Innovative, inventive heart surgeon dies

Clarence Dennis, 96, was a pioneer in heart surgery and a Medical School professor.

Liala Helal

Former Medical School professor Clarence Dennis, who performed the world’s first open-heart surgery that used a heart-lung machine, died July 11. He was 96 years old.

“(Dennis) recognized the need for surgeons to stop having blood go through the heart while they operate,” said David Rothenberger, University professor of surgery and interim chairman of the department of surgery.

“He recognized that they were going to have to have some temporary way to keep the person alive,” he said.

In 1947, Dennis was a professor of surgery at the University but left in 1951 for a job in Brooklyn, New York.

Known by his colleagues, family and friends as an inventive and curious person, he continued to contribute to his field even after his retirement.

When he retired, he returned to Minnesota to work with the University’s Cancer Detection Center.

“He came back here because this is his home,” said Dr. John Najarian, a University professor of surgery.

Dr. William Sullivan, who knew Dennis as a family friend and colleague for more than 15 years, noted that Clarence Walton Lillehei, who is considered “the father of open-heart surgery,” was Dennis’ student.

“This is really one of those cases where we stand on the shoulders of those who came before us,” he said.

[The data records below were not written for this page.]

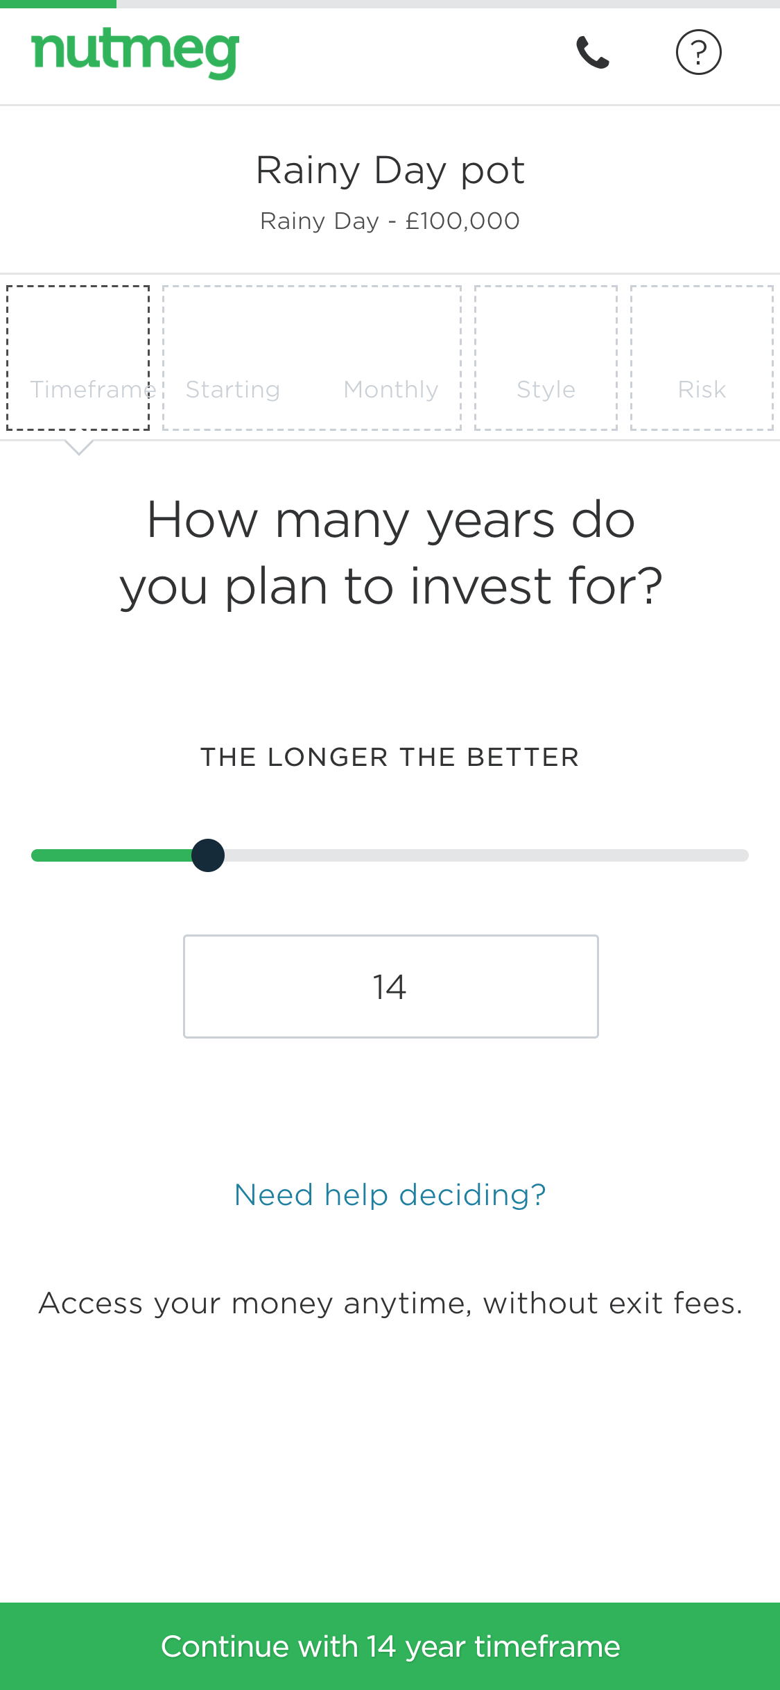The width and height of the screenshot is (780, 1690).
Task: Click the nutmeg logo
Action: pos(135,54)
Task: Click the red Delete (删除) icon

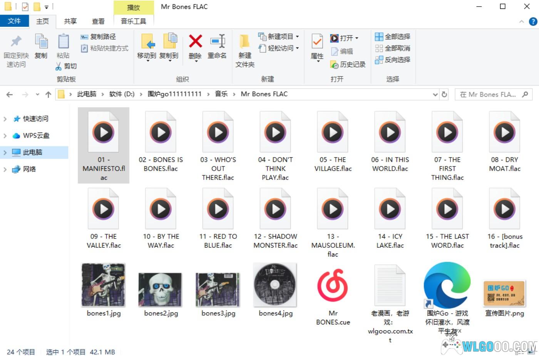Action: (x=195, y=42)
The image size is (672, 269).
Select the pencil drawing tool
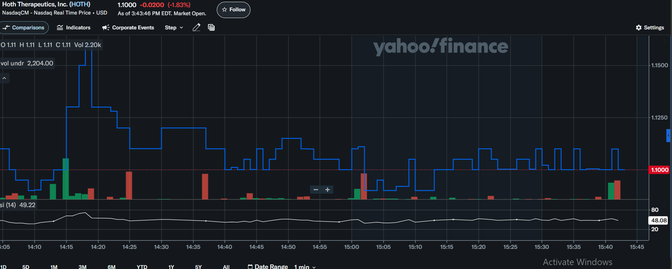(196, 28)
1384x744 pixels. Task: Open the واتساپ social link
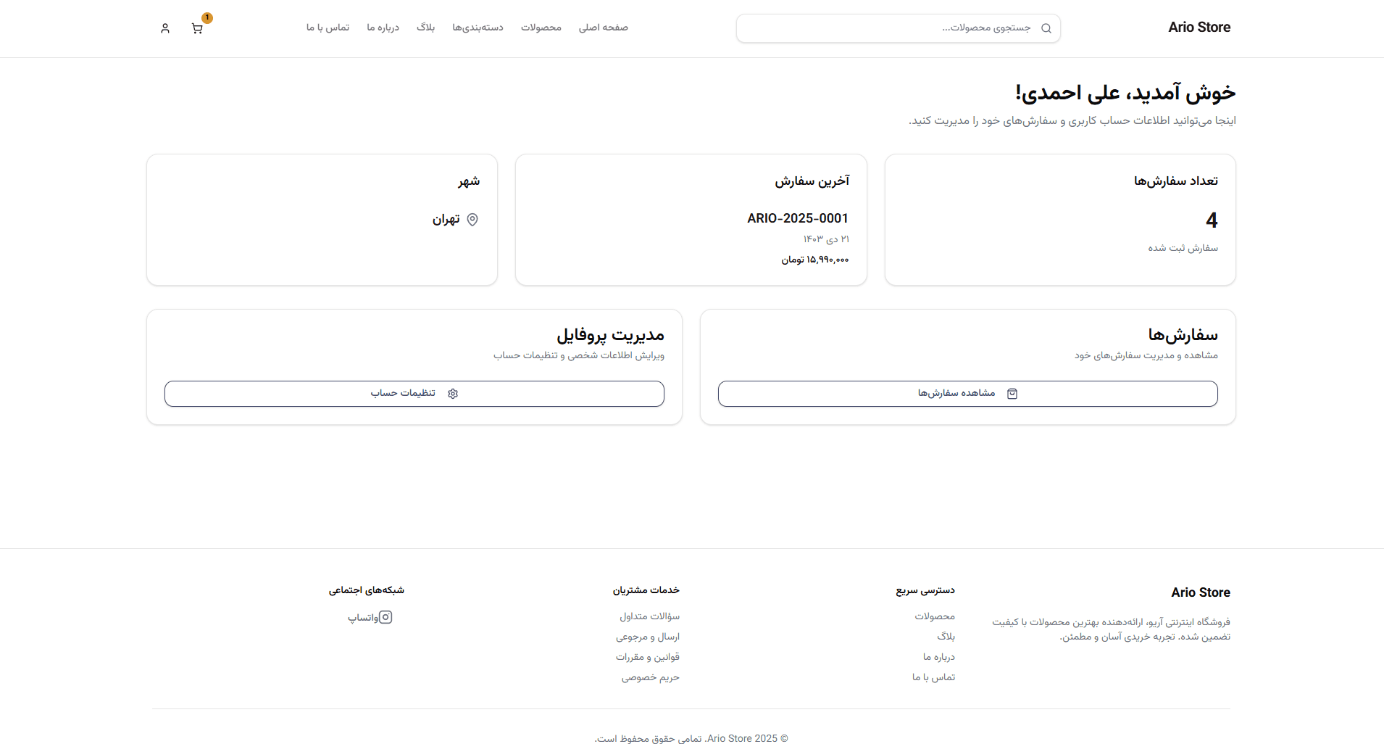click(x=362, y=618)
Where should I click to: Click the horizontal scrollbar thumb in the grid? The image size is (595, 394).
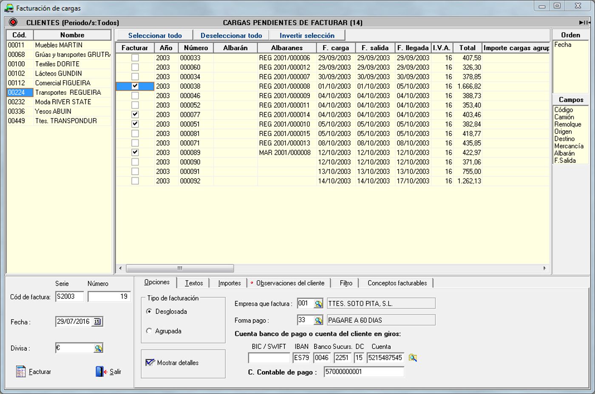[180, 268]
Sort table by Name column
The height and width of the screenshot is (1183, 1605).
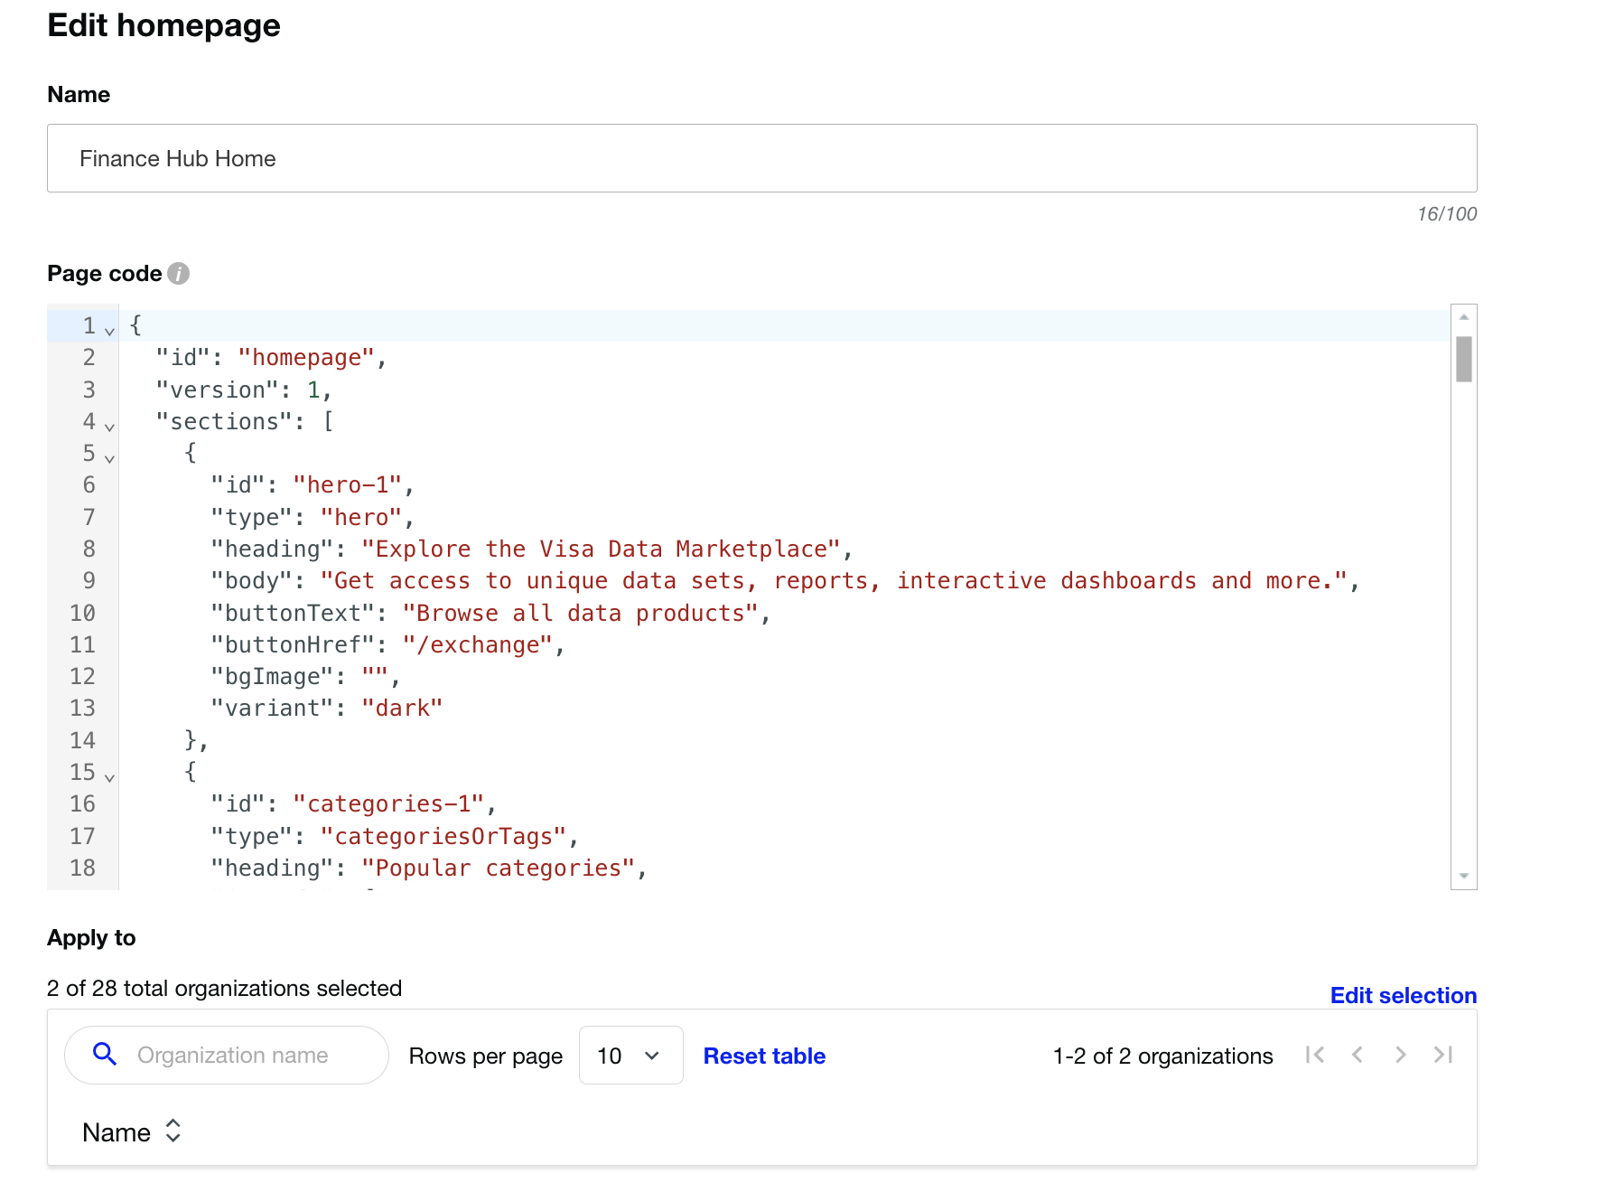click(173, 1131)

Dennis’ “single greatest contribution” was his work on the heart-lung machine, Sullivan said.

Dennis had macular degeneration, a disease that causes blindness in aging people. Despite this condition, his interest in education wasn’t slowed. He invented a machine that he would wear while attending conferences. It consisted of a hood attached to a screen two inches from his eyes, which magnified what was in front of him.

“There he would be, in the very front row, enclosed in this hood with a screen in front of his eyes, and he would still participate, ask questions and make good comments,” Rothenberger said.